“Non siamo genitori di serie B”: cresce il dramma dei padri separati

“Non siamo genitori di serie B”: cresce il dramma dei padri separati

PALERMO – Cresce in Italia e in Sicilia soprattutto, il dramma dei padri separati, i così detti nuovi poveri da divorzio che, sebbene percepiscano uno stipendio dignitoso, si ritrovano la maggior parte delle volte al lastrico e perciò costretti a rivolgersi magari ai centri Caritas anche solo per un pasto caldo da poter mangiare.

Il mutuo della casa coniugale (rimasta alla moglie) e ancora l’assegno per il mantenimento della prole, riducono al minimo le possibilità economiche di un uomo che così facendo, non potrà permettersi neanche un appartamento in affitto.

Anche se, nelle separazioni coniugali, l’affidamento dei figli è quasi sempre congiunto nell’89,4% dei casi, i bambini restano di fatto quasi sempre alla madre. A dimostrarlo sono l’82% dei divorzi tra coppie, aventi dei minori, il cui assegno di mantenimento fissato solo nel 66% delle volte risulta esclusivamente per i figli mentre il restante 22% spetta anche all’ex moglie.

Nel 94,1% dei casi, infatti, a sborsare di tasca propria i soldi, è proprio il padre. Un importo medio mensile dell’assegno nel 2014 corrispondeva a 485 euro per il coniuge e a 488 per i bambini; al contempo, lo stipendio medio degli italiani si aggirava intorno ai 1300 euro.

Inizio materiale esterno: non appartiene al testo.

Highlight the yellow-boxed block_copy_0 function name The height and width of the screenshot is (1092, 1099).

Nonostante i figli dovrebbero trascorrere metà del loro tempo con ciascun genitore, secondo un dossier preparato dalla Caritas, grazie all’aiuto dei sociologi dell’Università Cattolica il 72,7% delle donne separate vede tutti i giorni i propri figli, mentre ci riesce solo il 9.2% degli uomini. La maggior parte dei padri, esattamente il 41.9% di loro, li incontra più volte alla settimana, a seguire il 14,2% riesce a vederli qualche volta al mese ed infine, il 13,9% non li vede da oltre un anno.

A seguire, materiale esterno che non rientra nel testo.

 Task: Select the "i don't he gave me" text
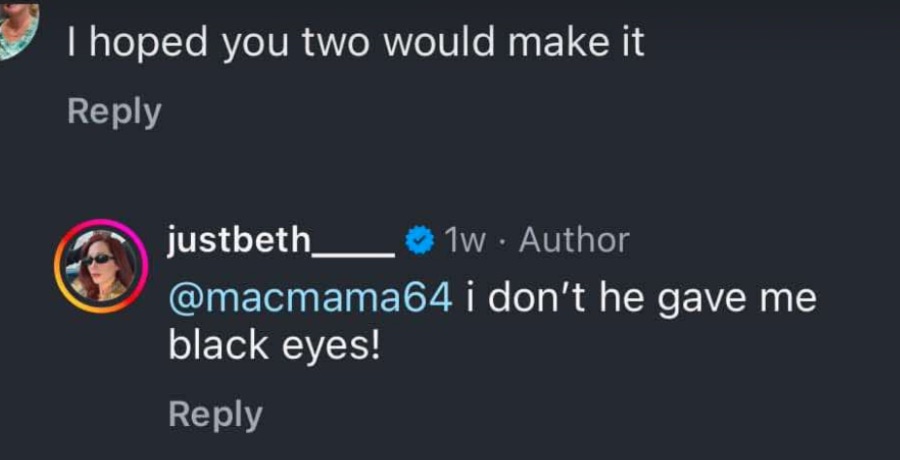(x=641, y=297)
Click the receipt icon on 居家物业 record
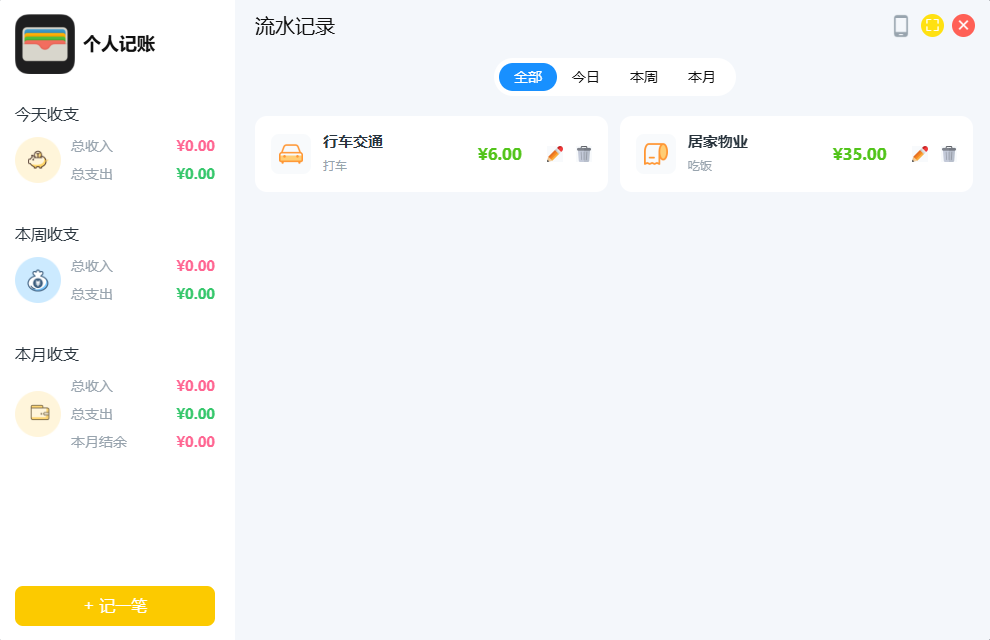The image size is (990, 640). [655, 154]
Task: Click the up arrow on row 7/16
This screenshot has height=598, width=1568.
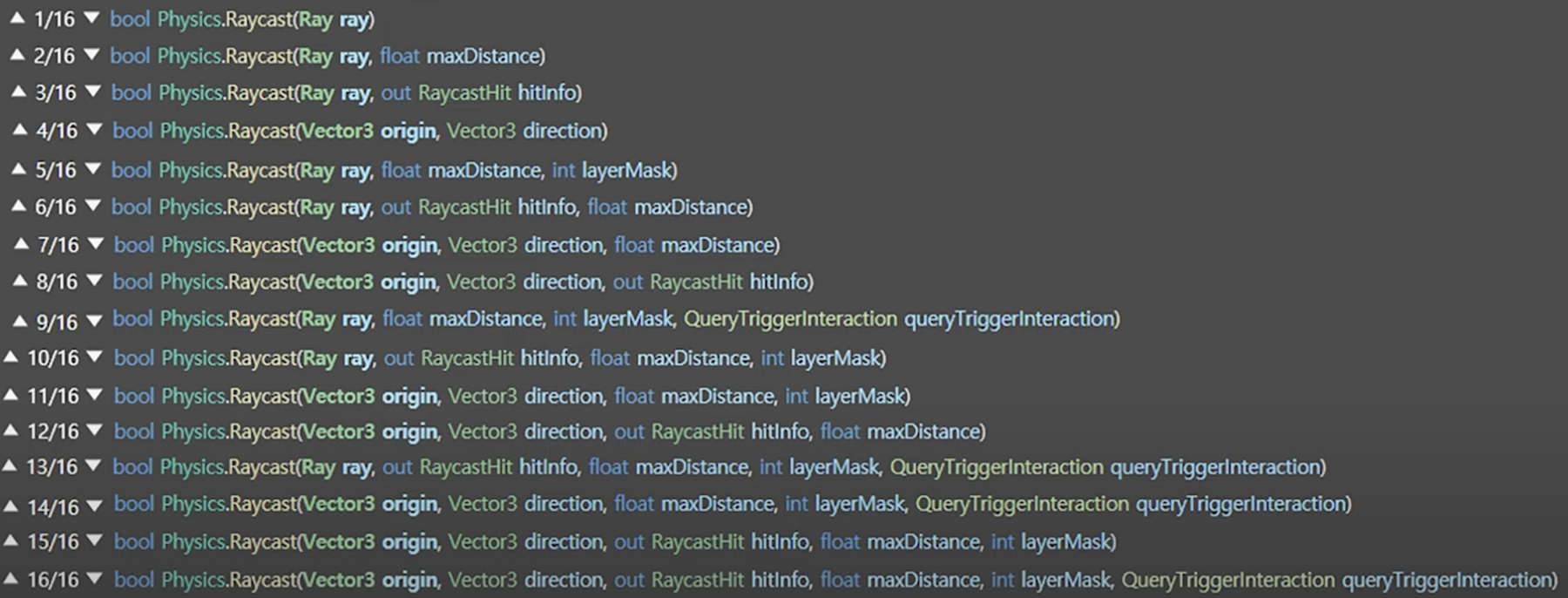Action: (x=21, y=243)
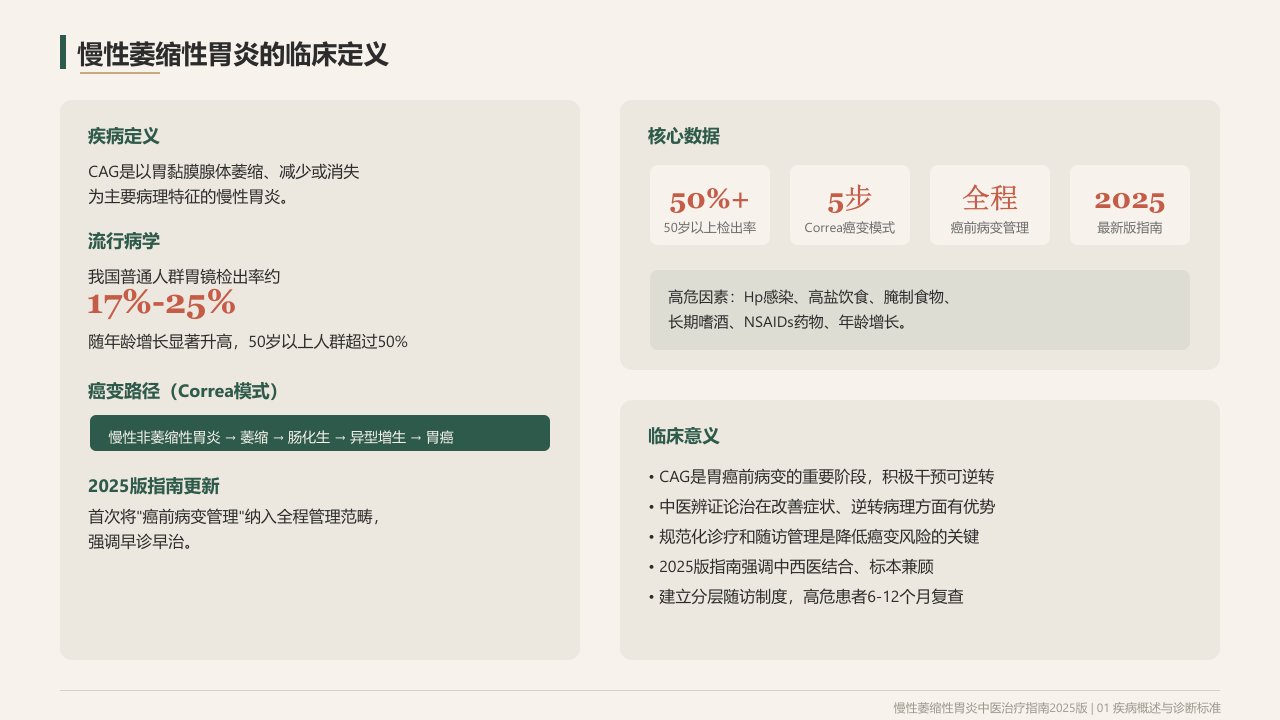Click the slide title 慢性萎缩性胃炎的临床定义
The image size is (1280, 720).
tap(233, 54)
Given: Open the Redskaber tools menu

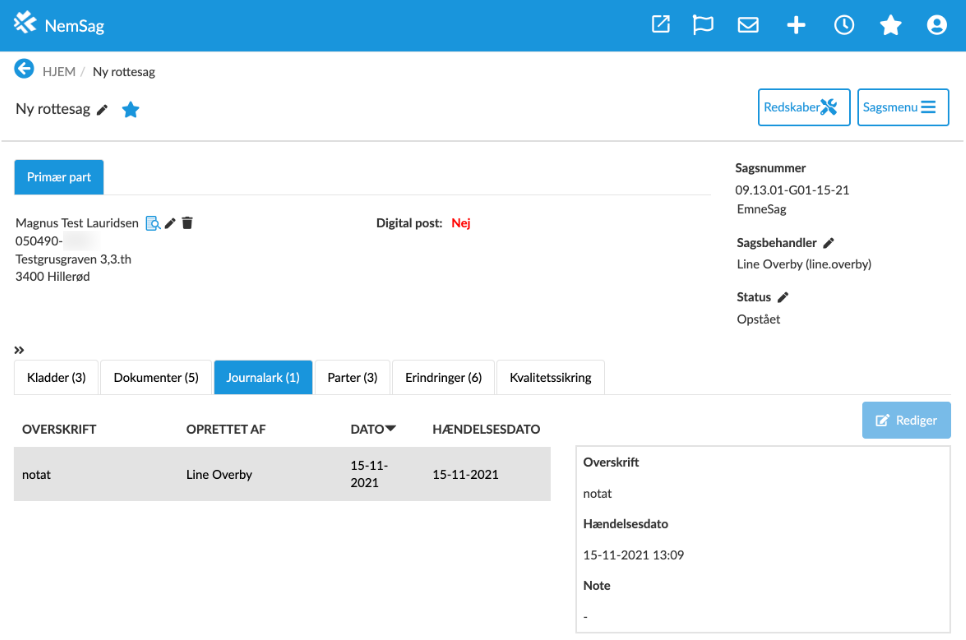Looking at the screenshot, I should click(x=804, y=107).
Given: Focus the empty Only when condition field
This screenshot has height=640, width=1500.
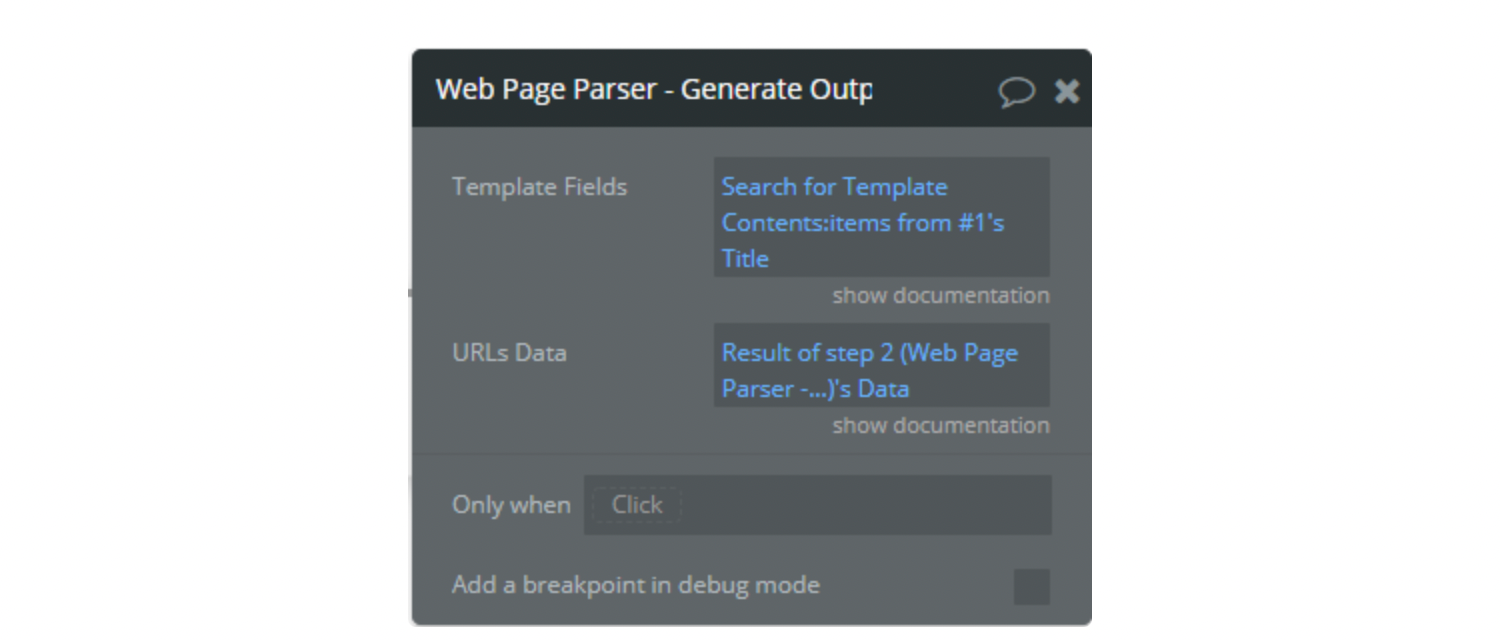Looking at the screenshot, I should point(865,505).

Un dramma, quello dei papà divorziati, troppo spesso ignorato. “Una quercia abbattuta senza più radici, fragile, inerme e senza più dignità; ogni bambino vede il proprio papà come un eroe, ma dopo una separazione quella quercia forte e protettiva diventa una canna sbattuta dal vento. E quando un uomo non riesce più a prendersi cura della sua famiglia, perde la stima in se stesso e si sente un fallito”.

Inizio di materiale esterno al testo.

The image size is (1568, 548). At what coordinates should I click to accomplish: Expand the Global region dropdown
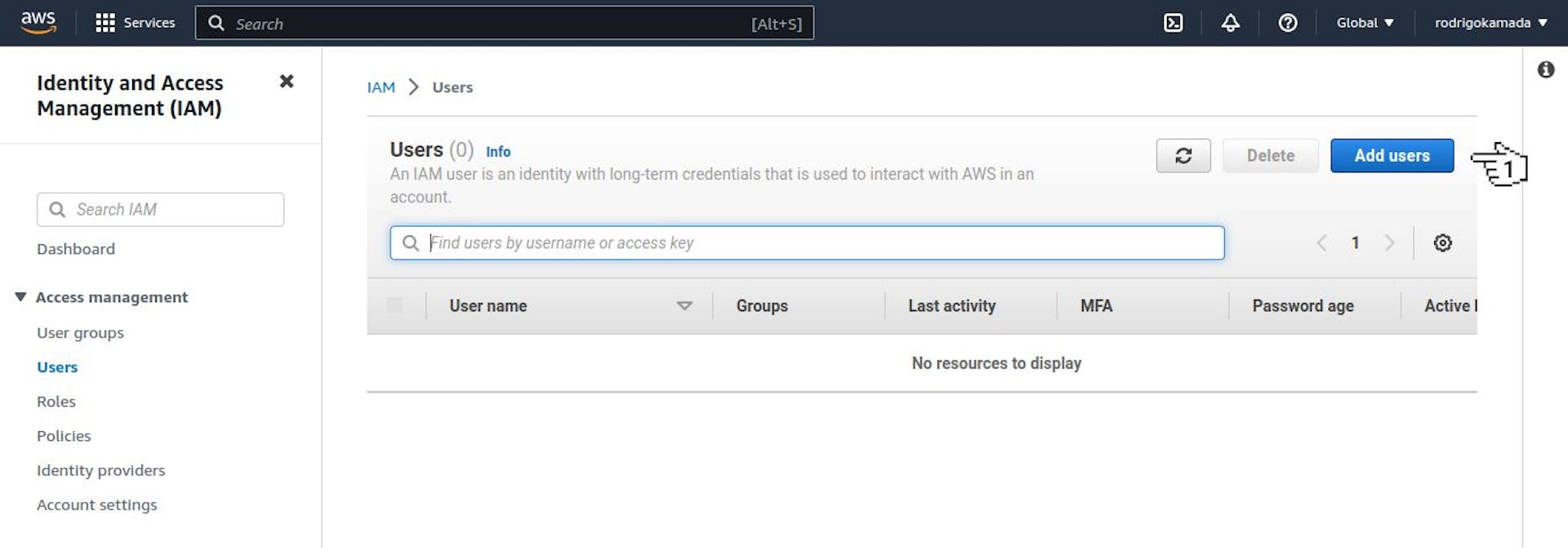coord(1365,23)
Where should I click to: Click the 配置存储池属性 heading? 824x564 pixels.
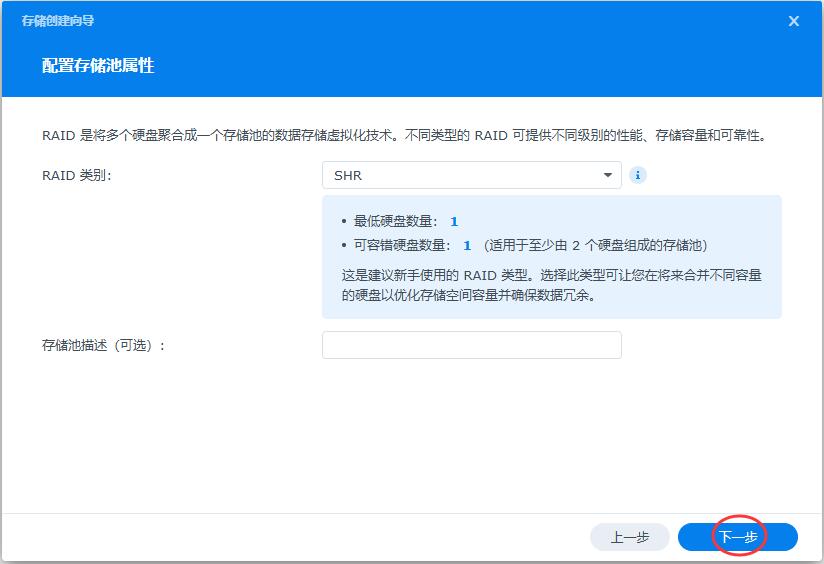[98, 66]
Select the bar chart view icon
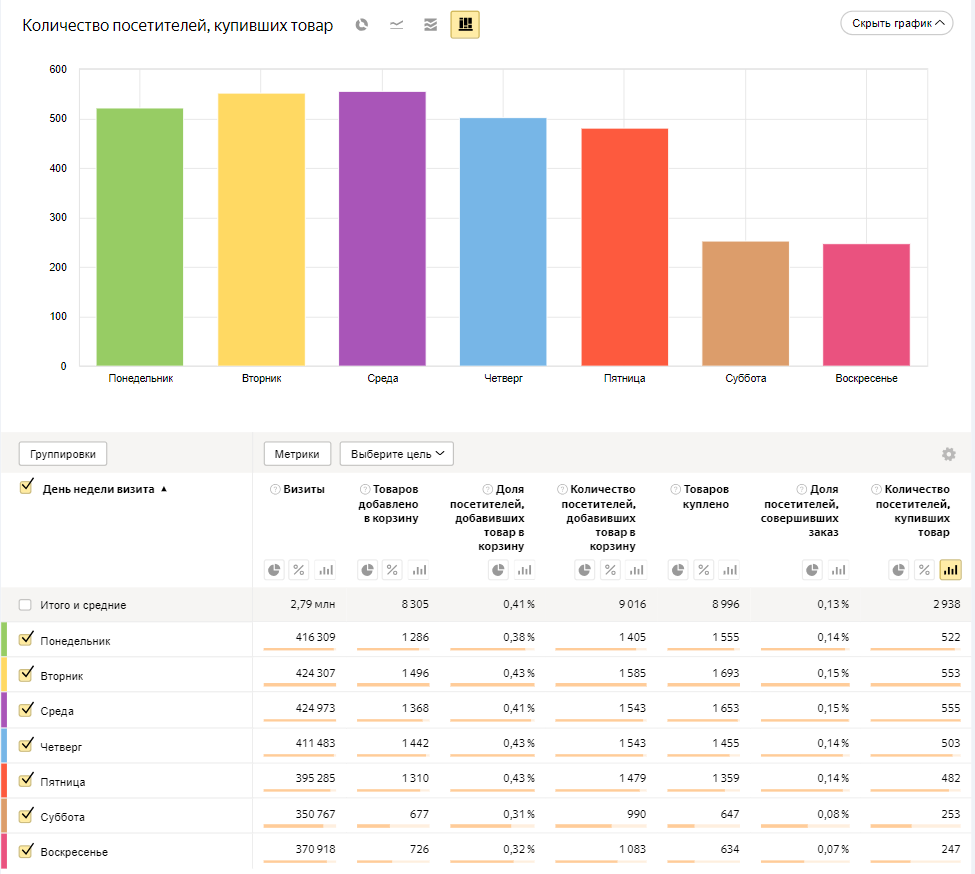 click(465, 25)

La spiega così la condizione dell’uomo che, seppur divorziato, non rinuncia al suo diritto di essere padre e che per questo, combatte ogni giorno da solo la sua battaglia silenziosa affinché questa non finisca nel baratro. La maggior parte dei padri che non riescono a mantenere i propri figli, dimostrano un atteggiamento di sofferenza tale da fargli credere di essere dei falliti e per questo, non degni del loro affetto.

La frequenza delle visite, i luoghi dove poter incontrarsi e l’impossibilità, spesso, di partecipare a compleanni, feste e ricorrenze importanti, secondo il Rapporto, rendono insoddisfatti il 58,1% dei padri che denunciano un peggioramento delle loro condizioni. A riconoscere invece un notevole miglioramento sono le madri, che si sentono soddisfatte di quanto ottenuto dalla legge.

Secondo la sentenza della Cassazione, l’autosufficienza economica del coniuge richiedente va determinata sulla base di specifici parametri quali: possesso di redditi di qualsiasi tipo; titolarità di patrimoni mobiliari o immobiliari; capacità e possibilità lavorative effettive di lavoro personale, commisurata a età, salute, sesso, mercato di lavoro pubblico e privato; titolarità di patrimoni mobiliari o immobiliari.

E ancora l’autosufficienza economica di colui che richiede l’assegno di divorzio, va determinata sulla base del caso concreto, poiché – come sostenuto recentemente dalla Cassazione con la sentenza n. 2042 del 26 gennaio 2018 – “il coniuge richiedente l’assegno non può riguardarsi come una entità astratta ma deve considerarsi come singola persona nella sua specifica individualità”.